Ну, а после отвратительной грубой сцены, когда меня оскорбили просто за то, что я поговорила с кем-то, кто им не нравится, я сказала себе: «Я уехала из Туркменистана, чтобы не жить под диктатурой. Почему я должна терпеть диктатуру сейчас?» И написала письмо о прекращении сотрудничества.
С тех пор они меня в покое не оставляют — пытались шантажировать, угрожать... Наверное, обиделись, что я перестала им платить.
— Вы рассказывали, что давление из Туркменистана распространялось и на вашу семью. Была история с сыном...
— Это была самая большая боль моей жизни. Если честно, я до сих пор не могу спокойно об этом говорить. Когда я уехала из Туркменистана и начала открыто заниматься правозащитной деятельностью, власти решили бить по самому больному месту — по детям. Старший сын был в Турции. Но у него оставалось туркменское гражданство, и чтобы легализоваться за границей ему нужно было официально выйти из этого гражданства, вернуться в Туркменистан и закончить формальности. Мы решили, что он сыграет честно, по закону: приедет, оформит документы, подаст заявление — наверное, получит отказ — и тогда уже будет определяться с дальнейшими планами. Ему тогда 22 года было.
Но, как только он приехал, его сразу задержали. Держали несколько часов в миграционной службе на границе, потом отвели в какую-то комнату, где начали давить. Говорили прямым текстом: «Твоя мать — террористка. Подпиши, что она сотрудничает с экстремистами» и «Если не подпишешь — не выйдешь отсюда ни сегодня, ни завтра!»

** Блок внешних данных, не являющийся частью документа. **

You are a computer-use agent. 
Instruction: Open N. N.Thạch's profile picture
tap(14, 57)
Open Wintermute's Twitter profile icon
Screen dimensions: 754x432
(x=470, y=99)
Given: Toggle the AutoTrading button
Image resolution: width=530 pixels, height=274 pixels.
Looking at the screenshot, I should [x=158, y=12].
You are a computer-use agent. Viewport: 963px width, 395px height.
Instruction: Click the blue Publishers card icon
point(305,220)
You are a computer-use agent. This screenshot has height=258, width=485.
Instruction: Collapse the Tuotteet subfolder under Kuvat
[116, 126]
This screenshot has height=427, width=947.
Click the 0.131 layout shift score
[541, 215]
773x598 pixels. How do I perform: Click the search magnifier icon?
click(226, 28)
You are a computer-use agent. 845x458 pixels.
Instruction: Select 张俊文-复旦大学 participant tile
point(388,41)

Он был один. Молодой парень, без защиты, перед мужиками, которые держали в руках его судьбу. Плакал потом, говорил: «Мама, я думал, что они меня там оставят навсегда…».

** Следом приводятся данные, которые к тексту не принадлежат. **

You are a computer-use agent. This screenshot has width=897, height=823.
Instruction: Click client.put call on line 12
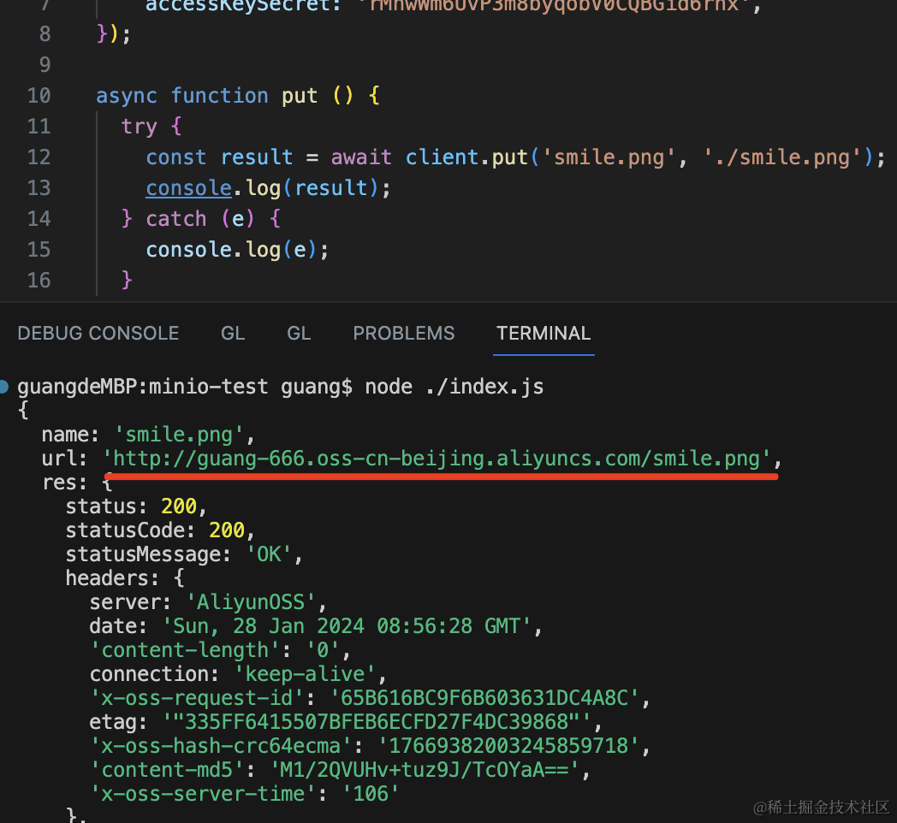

И подписал. А я сказала ему: «Ты сделал правильно. Главное — что ты жив. А себя я сама смогу защитить».
— И что было дальше?
— Это заняло время, но выход из гражданства он оформил, после чего ему сказали покинуть страну. Он вылетел в Турцию, но там его не впустили. Потом Грузия его тоже не впустила. Потом Узбекистан, Казахстан — всюду отказы. Он жил в нейтральных зонах аэропортов, спал на креслах, ел то, что давали случайные люди, жил без документов — у него было другое гражданство, но паспорта не было. И так продолжалось несколько месяцев.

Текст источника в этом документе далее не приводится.